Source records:
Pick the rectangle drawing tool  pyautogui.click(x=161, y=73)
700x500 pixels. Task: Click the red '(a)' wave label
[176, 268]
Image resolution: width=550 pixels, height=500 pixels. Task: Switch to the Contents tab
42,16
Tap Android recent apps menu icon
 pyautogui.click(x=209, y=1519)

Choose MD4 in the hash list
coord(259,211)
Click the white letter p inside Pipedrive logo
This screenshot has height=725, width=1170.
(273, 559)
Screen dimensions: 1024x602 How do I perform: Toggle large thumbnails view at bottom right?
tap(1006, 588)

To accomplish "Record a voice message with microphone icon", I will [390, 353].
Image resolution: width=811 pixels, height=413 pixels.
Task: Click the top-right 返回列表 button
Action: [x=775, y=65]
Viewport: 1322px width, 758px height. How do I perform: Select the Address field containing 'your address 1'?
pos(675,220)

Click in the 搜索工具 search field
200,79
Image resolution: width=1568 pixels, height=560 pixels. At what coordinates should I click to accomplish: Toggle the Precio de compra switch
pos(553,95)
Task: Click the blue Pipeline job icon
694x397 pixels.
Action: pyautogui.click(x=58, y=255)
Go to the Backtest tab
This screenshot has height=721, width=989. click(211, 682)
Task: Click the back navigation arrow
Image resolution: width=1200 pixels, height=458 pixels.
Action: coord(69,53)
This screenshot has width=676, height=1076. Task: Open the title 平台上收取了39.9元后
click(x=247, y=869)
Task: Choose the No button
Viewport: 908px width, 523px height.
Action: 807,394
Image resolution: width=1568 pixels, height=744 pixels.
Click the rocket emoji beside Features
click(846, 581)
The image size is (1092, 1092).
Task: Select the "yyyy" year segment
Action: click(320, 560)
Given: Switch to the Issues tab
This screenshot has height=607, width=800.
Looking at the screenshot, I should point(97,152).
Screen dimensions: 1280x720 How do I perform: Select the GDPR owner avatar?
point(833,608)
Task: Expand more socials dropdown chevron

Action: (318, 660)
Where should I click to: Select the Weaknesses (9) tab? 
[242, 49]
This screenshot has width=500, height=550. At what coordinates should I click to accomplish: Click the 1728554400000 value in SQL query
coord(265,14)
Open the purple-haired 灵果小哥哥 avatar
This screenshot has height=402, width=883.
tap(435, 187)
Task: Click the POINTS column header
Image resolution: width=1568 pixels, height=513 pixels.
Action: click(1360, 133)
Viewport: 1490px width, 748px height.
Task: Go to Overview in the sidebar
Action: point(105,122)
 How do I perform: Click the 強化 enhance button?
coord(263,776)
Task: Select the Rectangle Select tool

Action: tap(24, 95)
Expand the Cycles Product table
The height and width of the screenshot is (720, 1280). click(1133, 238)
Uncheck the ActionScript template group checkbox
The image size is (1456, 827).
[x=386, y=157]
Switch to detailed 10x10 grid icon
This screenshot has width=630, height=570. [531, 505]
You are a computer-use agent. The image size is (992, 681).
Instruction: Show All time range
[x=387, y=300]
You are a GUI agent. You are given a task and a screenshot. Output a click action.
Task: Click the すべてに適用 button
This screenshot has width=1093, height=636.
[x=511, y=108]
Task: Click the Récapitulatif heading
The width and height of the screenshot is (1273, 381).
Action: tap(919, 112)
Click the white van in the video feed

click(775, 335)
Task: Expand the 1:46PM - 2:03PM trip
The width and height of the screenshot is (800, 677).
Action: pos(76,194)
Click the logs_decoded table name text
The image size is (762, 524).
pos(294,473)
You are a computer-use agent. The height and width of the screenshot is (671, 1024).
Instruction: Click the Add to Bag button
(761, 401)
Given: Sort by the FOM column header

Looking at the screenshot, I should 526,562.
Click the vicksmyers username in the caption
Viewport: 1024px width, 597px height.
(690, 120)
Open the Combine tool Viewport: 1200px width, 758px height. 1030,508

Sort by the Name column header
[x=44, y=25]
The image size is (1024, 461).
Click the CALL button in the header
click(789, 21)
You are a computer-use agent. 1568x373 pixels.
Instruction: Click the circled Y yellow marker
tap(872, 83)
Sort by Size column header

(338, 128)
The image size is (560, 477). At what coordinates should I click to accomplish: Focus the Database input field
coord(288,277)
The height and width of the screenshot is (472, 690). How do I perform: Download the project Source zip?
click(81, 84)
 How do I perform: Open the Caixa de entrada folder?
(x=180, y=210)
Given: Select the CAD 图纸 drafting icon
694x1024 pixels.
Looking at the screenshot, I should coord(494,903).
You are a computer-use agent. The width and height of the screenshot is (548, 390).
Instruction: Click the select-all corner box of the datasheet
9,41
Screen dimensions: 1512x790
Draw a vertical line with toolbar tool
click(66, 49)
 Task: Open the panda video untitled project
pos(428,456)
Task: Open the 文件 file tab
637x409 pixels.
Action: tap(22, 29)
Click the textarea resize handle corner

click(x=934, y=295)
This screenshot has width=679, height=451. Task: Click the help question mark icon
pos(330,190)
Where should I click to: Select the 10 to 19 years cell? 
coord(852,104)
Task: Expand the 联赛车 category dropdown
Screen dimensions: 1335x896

Instructions for the task ▸
Could you type out every entry again exactly as it stands?

Written response ▸
Pick the rectangle drawing tool  pyautogui.click(x=161, y=73)
700x500 pixels. Task: Click the red '(a)' wave label
[176, 268]
Image resolution: width=550 pixels, height=500 pixels. Task: Switch to the Contents tab
42,16
Tap Android recent apps menu icon
 pyautogui.click(x=209, y=1519)

Choose MD4 in the hash list
coord(259,211)
Click the white letter p inside Pipedrive logo
This screenshot has height=725, width=1170.
(273, 559)
Screen dimensions: 1024x602 How do I perform: Toggle large thumbnails view at bottom right?
tap(1006, 588)

To accomplish "Record a voice message with microphone icon", I will [390, 353].
Image resolution: width=811 pixels, height=413 pixels.
Task: Click the top-right 返回列表 button
Action: [x=775, y=65]
Viewport: 1322px width, 758px height. How do I perform: Select the Address field containing 'your address 1'?
pos(675,220)

Click in the 搜索工具 search field
200,79
Image resolution: width=1568 pixels, height=560 pixels. At what coordinates should I click to accomplish: Toggle the Precio de compra switch
pos(553,95)
Task: Click the blue Pipeline job icon
694x397 pixels.
Action: pyautogui.click(x=58, y=255)
Go to the Backtest tab
This screenshot has height=721, width=989. click(211, 682)
Task: Click the back navigation arrow
Image resolution: width=1200 pixels, height=458 pixels.
Action: coord(69,53)
This screenshot has width=676, height=1076. Task: Open the title 平台上收取了39.9元后
click(x=247, y=869)
Task: Choose the No button
Viewport: 908px width, 523px height.
Action: 807,394
Image resolution: width=1568 pixels, height=744 pixels.
Click the rocket emoji beside Features
click(846, 581)
The image size is (1092, 1092).
Task: Select the "yyyy" year segment
Action: click(320, 560)
Given: Switch to the Issues tab
This screenshot has height=607, width=800.
Looking at the screenshot, I should point(97,152).
Screen dimensions: 1280x720 How do I perform: Select the GDPR owner avatar?
point(833,608)
Task: Expand more socials dropdown chevron

Action: (318, 660)
Where should I click to: Select the Weaknesses (9) tab? 
[242, 49]
This screenshot has width=500, height=550. At what coordinates should I click to accomplish: Click the 1728554400000 value in SQL query
coord(265,14)
Open the purple-haired 灵果小哥哥 avatar
This screenshot has height=402, width=883.
tap(435, 187)
Task: Click the POINTS column header
Image resolution: width=1568 pixels, height=513 pixels.
Action: click(1360, 133)
Viewport: 1490px width, 748px height.
Task: Go to Overview in the sidebar
Action: point(105,122)
 How do I perform: Click the 強化 enhance button?
coord(263,776)
Task: Select the Rectangle Select tool

Action: tap(24, 95)
Expand the Cycles Product table
The height and width of the screenshot is (720, 1280). click(1133, 238)
Uncheck the ActionScript template group checkbox
The image size is (1456, 827).
[x=386, y=157]
Switch to detailed 10x10 grid icon
This screenshot has width=630, height=570. [531, 505]
You are a computer-use agent. The image size is (992, 681).
Instruction: Show All time range
[x=387, y=300]
You are a GUI agent. You are given a task and a screenshot. Output a click action.
Task: Click the すべてに適用 button
This screenshot has width=1093, height=636.
[x=511, y=108]
Task: Click the Récapitulatif heading
The width and height of the screenshot is (1273, 381).
Action: tap(919, 112)
Click the white van in the video feed

click(775, 335)
Task: Expand the 1:46PM - 2:03PM trip
The width and height of the screenshot is (800, 677).
Action: pos(76,194)
Click the logs_decoded table name text
The image size is (762, 524).
pos(294,473)
You are a computer-use agent. The height and width of the screenshot is (671, 1024).
Instruction: Click the Add to Bag button
(761, 401)
Given: Sort by the FOM column header

Looking at the screenshot, I should 526,562.
Click the vicksmyers username in the caption
Viewport: 1024px width, 597px height.
(690, 120)
Open the Combine tool Viewport: 1200px width, 758px height. 1030,508

Sort by the Name column header
[x=44, y=25]
The image size is (1024, 461).
Click the CALL button in the header
click(789, 21)
You are a computer-use agent. 1568x373 pixels.
Instruction: Click the circled Y yellow marker
tap(872, 83)
Sort by Size column header

(338, 128)
The image size is (560, 477). At what coordinates should I click to accomplish: Focus the Database input field
coord(288,277)
The height and width of the screenshot is (472, 690). How do I perform: Download the project Source zip?
click(81, 84)
 How do I perform: Open the Caixa de entrada folder?
(x=180, y=210)
Given: Select the CAD 图纸 drafting icon
694x1024 pixels.
Looking at the screenshot, I should coord(494,903).
You are a computer-use agent. The width and height of the screenshot is (548, 390).
Instruction: Click the select-all corner box of the datasheet
9,41
Screen dimensions: 1512x790
Draw a vertical line with toolbar tool
click(66, 49)
 Task: Open the panda video untitled project
pos(428,456)
Task: Open the 文件 file tab
637x409 pixels.
Action: tap(22, 29)
Click the textarea resize handle corner

click(x=934, y=295)
This screenshot has width=679, height=451. Task: Click the help question mark icon
pos(330,190)
Where should I click to: Select the 10 to 19 years cell? 
coord(852,104)
Task: Expand the 联赛车 category dropdown
Screen dimensions: 1335x896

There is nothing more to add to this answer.